*** Exercise passage Section Begins ***
Archbishop Vincenzo Paglia, president of the Pontifical Council for the Family, enjoys a milkshake at Potbelly Sandwich Shop in Philadelphia, March 9, 2015. / Sarah Webb/CatholicPhilly.com.
Washington, D.C. Newsroom, Oct 19, 2022 / 14:45 pm (CNA).
The Pontifical Academy for Life issued a statement Wednesday defending the recent appointment of an outspoken advocate for abortion rights on the grounds that members are chosen to contribute to “fruitful interdisciplinary, intercultural, and interreligious dialogue.”
An Italian-American economist and professor at University College London, Mariana Mazzucato, was among seven academics appointed by Pope Francis on Oct. 15 to serve five-year terms with the academy.
As CNA reported Oct. 18, on several occasions Mazzucato shared her pro-abortion views on Twitter when Roe v. Wade was overturned by the U.S. Supreme Court.
The statement, from the communications office of the Pontifical Academy for Life, was sent to journalists covering the Vatican.
“Fabrizio Mastrofini, of the Pontifical Academy for Life, asks me to share this message in which he explains the controversy regarding the recent appointments,” it says.
The statement then refers to comments made by Archbishop Vincenzo Paglia, the president and chancellor of the Pontifical Academy for Life, announcing the appointments.
“Consider this phrase above all: ‘it is important that women and men with skills in various disciplines and from different contexts enter the Pontifical Academy for Life, for a constant and fruitful interdisciplinary, intercultural and interreligious dialogue,’” the press release reads.
*** Exercise passage Section Ends ***
> [Task 1]: According to the news article about the Pontifical Academy for Life, on what date did Pope Francis appoint Mariana Mazzucato?
> [Task 2]: Carry the news article about the Pontifical Academy for Life forward with a few more paragraphs, starting after its final sentence.
*** Extracted information Section Begins ***
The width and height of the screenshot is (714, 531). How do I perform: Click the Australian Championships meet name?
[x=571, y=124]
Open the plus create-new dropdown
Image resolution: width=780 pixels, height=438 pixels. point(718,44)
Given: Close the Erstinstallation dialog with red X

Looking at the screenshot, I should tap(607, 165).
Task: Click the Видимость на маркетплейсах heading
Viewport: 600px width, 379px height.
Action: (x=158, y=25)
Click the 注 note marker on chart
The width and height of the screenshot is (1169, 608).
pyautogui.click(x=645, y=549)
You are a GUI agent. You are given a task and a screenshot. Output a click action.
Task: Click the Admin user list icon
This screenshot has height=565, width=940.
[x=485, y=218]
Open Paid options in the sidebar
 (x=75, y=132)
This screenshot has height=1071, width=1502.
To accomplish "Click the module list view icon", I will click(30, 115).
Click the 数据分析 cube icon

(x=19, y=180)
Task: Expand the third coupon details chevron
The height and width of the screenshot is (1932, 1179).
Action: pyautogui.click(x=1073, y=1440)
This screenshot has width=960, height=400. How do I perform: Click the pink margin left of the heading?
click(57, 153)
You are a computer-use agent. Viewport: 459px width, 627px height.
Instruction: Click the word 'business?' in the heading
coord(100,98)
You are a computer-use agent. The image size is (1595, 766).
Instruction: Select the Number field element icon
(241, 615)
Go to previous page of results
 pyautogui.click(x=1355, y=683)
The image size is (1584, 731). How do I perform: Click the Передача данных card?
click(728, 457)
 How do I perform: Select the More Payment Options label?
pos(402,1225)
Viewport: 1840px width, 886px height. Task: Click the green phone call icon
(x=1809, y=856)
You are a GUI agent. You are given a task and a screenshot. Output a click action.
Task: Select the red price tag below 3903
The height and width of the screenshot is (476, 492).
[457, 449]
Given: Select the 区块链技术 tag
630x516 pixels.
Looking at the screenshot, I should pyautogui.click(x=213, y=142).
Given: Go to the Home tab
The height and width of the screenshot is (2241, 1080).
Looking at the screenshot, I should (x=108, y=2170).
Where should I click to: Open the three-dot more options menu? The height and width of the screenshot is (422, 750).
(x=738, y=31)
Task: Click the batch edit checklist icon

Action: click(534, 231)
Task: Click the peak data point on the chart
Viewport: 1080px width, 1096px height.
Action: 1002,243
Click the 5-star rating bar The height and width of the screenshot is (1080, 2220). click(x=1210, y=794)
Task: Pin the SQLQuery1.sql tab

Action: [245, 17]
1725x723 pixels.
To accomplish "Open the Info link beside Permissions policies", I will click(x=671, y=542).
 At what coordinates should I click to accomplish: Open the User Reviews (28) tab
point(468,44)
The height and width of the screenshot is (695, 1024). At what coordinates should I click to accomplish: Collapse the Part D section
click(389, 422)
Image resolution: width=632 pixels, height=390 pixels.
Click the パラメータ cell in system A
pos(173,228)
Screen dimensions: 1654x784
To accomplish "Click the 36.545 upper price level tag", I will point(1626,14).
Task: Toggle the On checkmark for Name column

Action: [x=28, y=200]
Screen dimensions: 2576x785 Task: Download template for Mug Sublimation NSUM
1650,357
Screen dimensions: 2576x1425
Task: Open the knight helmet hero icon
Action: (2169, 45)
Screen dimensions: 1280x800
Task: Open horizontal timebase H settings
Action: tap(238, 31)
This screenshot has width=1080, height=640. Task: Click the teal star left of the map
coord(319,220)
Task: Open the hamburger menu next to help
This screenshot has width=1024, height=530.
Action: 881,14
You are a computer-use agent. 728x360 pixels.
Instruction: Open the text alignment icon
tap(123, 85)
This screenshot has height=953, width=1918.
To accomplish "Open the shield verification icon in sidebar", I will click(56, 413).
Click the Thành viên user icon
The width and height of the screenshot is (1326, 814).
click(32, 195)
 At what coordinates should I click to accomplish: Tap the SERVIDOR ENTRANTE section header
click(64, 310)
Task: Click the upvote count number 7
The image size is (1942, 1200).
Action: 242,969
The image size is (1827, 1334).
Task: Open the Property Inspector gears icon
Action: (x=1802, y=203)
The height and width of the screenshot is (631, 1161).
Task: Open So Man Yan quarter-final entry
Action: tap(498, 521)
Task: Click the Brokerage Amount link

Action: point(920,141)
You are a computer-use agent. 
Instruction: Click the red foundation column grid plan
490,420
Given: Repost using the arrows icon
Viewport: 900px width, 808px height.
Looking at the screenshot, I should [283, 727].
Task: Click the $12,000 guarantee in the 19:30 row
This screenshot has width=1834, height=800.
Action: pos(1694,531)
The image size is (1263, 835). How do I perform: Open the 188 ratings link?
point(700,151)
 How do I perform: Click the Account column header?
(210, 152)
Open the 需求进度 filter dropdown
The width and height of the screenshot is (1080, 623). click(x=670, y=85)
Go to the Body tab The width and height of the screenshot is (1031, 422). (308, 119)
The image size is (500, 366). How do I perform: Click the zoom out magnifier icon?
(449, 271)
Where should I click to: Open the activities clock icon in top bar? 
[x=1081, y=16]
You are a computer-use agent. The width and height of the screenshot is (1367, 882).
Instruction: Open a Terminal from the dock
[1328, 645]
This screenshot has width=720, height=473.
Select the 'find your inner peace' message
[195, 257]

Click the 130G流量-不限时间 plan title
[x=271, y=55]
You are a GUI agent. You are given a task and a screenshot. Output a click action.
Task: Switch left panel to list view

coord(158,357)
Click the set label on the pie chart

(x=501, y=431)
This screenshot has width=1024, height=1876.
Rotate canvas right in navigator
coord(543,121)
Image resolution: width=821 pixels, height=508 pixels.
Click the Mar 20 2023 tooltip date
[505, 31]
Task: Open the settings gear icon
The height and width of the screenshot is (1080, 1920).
*** Extracted information Section Ends ***
> [Exercise answer 1]: October 15 (Oct. 15).

> [Exercise answer 2]:
“This is why among the academics there are also non-Catholic people: two rabbis, a Shinto academician, Muslims, an Anglican theologian. The Pontifical Academy for Life is a study and research body. So the debate and dialogue take place between people of different backgrounds,” the statement continues.
The press release notes that any documents published by the Pontifical Academy for Life go through a vetting process.
“When the Pontifical Academy for Life publishes documents (as in the case of the 5 Notes on Covid-19), then the documents are sent to the Congregation for the Doctrine of the Faith before being published,” it reads.
The statement also explains that Pope Francis nominated the members of the academy, who then made it through the selection process without any red flags being raised.
“All Academics are chosen from among scientists and experts of absolute importance, as Pope Francis reiterated in the Letter ‘Humana Communitas’ of 2019 to the Pontifical Academy for Life. The nominations of the Ordinary Academics are made by the Pope,” the statement reads.
“Therefore, before being nominated, the names proposed or reported go through a procedure that foresees the consultation of the Apostolic Nuncio and the Episcopal Conference of the countries where the Academics live and work. It also happened in this case and there were no problems,” the press release says.
Restructuring at the Pontifical Academy for Life
The Pontifical Academy for Life was formed by St. John Paul II in 1994 with a pro-life mission to “study, information, and formation on the principal problems of biomedicine and of law, relative to the promotion and defense of life, above all in the direct relation that they have with Christian morality and the directives of the Church’s Magisterium.”
The academy’s first president, Venerable Jérôme Lejeune, established bylaws requiring members of the academy to sign a declaration stating, “before God and men we bear witness that for us every human being is a person” and that “from the moment the embryo is formed until death it is the same human being which grows to maturity and dies.”
In 2016, however, with the appointment of Archbishop Paglia as president of the Pontifical Academy for Life, Pope Francis approved new statutes that eliminated the requirement that members declare themselves “pro-life.”
However, the academy’s new statutes still require members to conform with Church teaching.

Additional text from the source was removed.